*WHAT YOU WILL DO*.
1. In the Coq proof blog excerpt, which module does the author import to add classical reasoning?
2. From the Coq proof blog excerpt, retype the part that opens with the words containing "I recently needed" and closes with "Require Import Classical.".

*PAGE EXCERPT*.

★ ★ ★ ★

Wednesday, March 14, 2012

Proving that if an element normalizes in at most n steps then it normalizes in at most (n+1) steps.

Of course, the above is trivial IRL. However, if "at most n steps" is formalized indirectly in Coq, the proof can be nontrivial.


Module Termination.


Parameter T : Set.


Parameter R : T -> T -> Prop.


Fixpoint terminates (n : nat) (gamma : T) : Prop :=
  match n with
    | O => False
    | S n' =>
      forall gamma' : T,
        (R gamma gamma' -> terminates n' gamma')
  end.

The proposition "terminates n gamma" means that gamma reduces to a normal form in at most (n-1) steps. The "at most" part of the definition is very implicit in the way the second case is written. Proving that this is actually the case:

Theorem terminates_monotone : forall n gamma,
  terminates n gamma -> terminates (S n) gamma.

i.e. that if gamma normalizes in at most (n-1) steps then it normalizes in at most n steps, is not trivial and it shows why it pays to think about a proof before jumping into it. Here is the proof I came up with:

  induction n.
  inversion 1.
  intros.
  simpl.
  intros.
  simpl in H.
  specialize (H gamma' H0).
  specialize (IHn gamma' H).
  simpl in IHn.
  specialize (IHn gamma'0 H1).
  assumption.
Qed.

End Termination.

after some scribbling on paper. As an open question, how can we make the proof more automatic by making use of Ltac? The "intelligent" parts of the proof seem to be the choice of "n" as an induction parameter and the specializations of the different hypothesis, so these would probably need to be kept (or brute-forced).

Thursday, March 8, 2012

COQ: Proving the duality between forall and exists

I recently needed to prove the following theorem in Coq:

Module ForallExists.
Theorem forall_exists : forall D, forall P : D -> Prop,
~ (forall x : D, P x) <-> (exists x : D, ~ P x).

That is, if a property does not hold for all of the elements, then there must be an element for which the property does not hold. I don't think this is provable in Coq without classical reasoning (if I'm wrong, please correct me).

So I added classical reasoning:

Require Import Classical.

and then I went on to construct its proof:

1 subgoal
============================
forall (D : Type) (P : D -> Prop),
~ (forall x : D, P x) <-> (exists x : D, ~ P x)

The first thing I did was to split the equivalence proof into proofs of the two implications:

split.
2 subgoals
D : Type
P : D -> Prop
============================
~ (forall x : D, P x) -> exists x : D, ~ P x

subgoal 2 is:
(exists x : D, ~ P x) -> ~ (forall x : D, P x)

The first implication is the one which requires classical reasoning. After introducing the antecedent into the hypothesis:

intro.

2 subgoals
D : Type
P : D -> Prop
H : ~ (forall x : D, P x)
============================
exists x : D, ~ P x

subgoal 2 is:
(exists x : D, ~ P x) -> ~ (forall x : D, P x)

we want to continue by contradiction on whether such an x really exists. This is called Peirce's law

Check Peirce.
Peirce
: forall P : Prop, ((P -> False) -> P) -> P

and it comes with the Classical module. That is, if we can prove that the negation ~P of P (~P is shorthand for P -> False) implies P, then we can deduce P.

apply Peirce.

★ ★ ★ ★

*DATA PROVIDED*.
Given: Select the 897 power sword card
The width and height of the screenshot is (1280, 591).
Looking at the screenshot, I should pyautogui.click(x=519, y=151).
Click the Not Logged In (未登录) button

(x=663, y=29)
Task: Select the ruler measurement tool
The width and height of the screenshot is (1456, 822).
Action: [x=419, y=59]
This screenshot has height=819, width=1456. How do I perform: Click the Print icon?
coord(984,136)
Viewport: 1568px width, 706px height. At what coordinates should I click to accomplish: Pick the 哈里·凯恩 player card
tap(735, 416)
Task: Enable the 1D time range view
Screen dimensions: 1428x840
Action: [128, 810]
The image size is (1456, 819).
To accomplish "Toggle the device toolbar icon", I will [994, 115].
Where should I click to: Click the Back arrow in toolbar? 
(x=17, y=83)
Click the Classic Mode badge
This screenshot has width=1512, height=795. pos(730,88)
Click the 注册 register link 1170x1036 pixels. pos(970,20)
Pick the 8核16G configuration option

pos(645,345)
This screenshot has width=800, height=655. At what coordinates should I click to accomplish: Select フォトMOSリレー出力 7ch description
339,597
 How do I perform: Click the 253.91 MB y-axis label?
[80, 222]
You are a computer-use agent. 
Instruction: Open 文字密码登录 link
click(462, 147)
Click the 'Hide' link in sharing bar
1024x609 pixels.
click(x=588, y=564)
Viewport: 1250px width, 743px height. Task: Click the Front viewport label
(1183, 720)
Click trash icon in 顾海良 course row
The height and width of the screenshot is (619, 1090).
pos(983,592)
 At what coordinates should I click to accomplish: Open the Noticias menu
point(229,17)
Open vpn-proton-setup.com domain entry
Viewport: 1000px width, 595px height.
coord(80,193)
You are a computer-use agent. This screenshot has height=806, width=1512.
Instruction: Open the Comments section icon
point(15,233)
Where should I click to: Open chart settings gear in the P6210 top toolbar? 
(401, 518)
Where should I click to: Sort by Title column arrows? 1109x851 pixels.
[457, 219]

★ ★ ★ ★

*ANSWERS TO THE EXERCISE*.
1. The Classical module.

2.
I recently needed to prove the following theorem in Coq:

Module ForallExists.
Theorem forall_exists : forall D, forall P : D -> Prop,
~ (forall x : D, P x) <-> (exists x : D, ~ P x).

That is, if a property does not hold for all of the elements, then there must be an element for which the property does not hold. I don't think this is provable in Coq without classical reasoning (if I'm wrong, please correct me).

So I added classical reasoning:

Require Import Classical.